-- begin DATA FOR THE TASK --

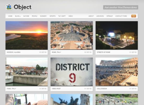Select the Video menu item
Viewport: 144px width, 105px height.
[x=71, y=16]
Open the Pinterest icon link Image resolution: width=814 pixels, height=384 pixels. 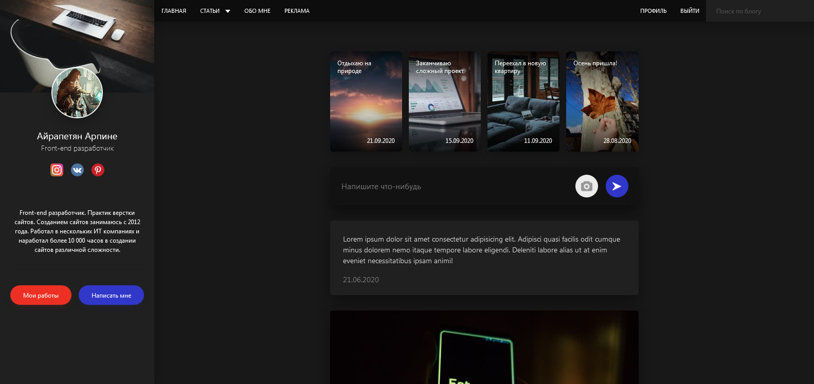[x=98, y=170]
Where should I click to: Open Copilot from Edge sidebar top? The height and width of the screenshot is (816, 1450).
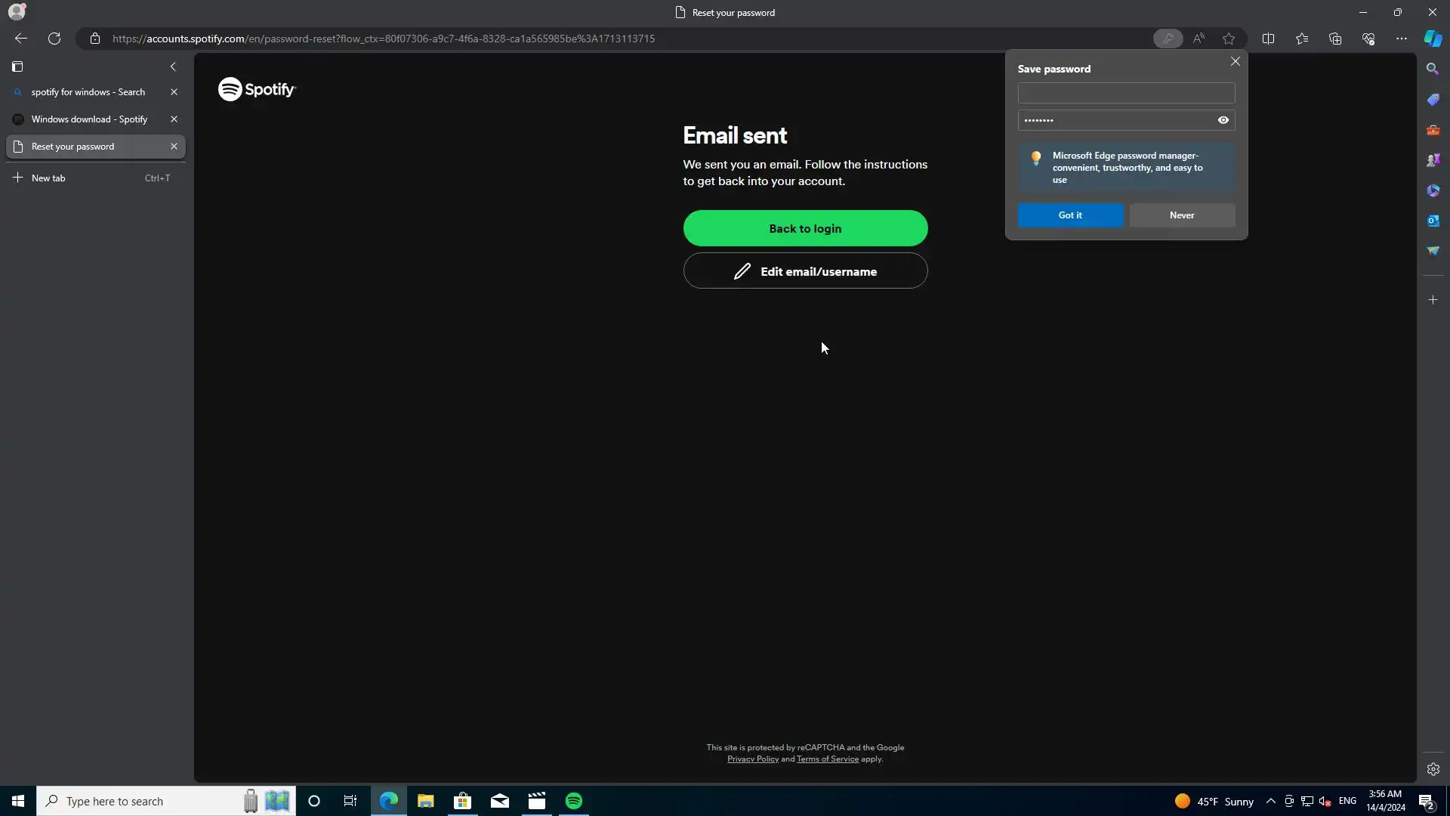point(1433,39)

-- end DATA FOR THE TASK --

## [TASK]
Copy out, word for word, everything in the material from the line containing "Where should I" down to the end, omitting the pictures.

## [THE RESULT]
Where should I click to: Open Copilot from Edge sidebar top? The height and width of the screenshot is (816, 1450).
point(1433,39)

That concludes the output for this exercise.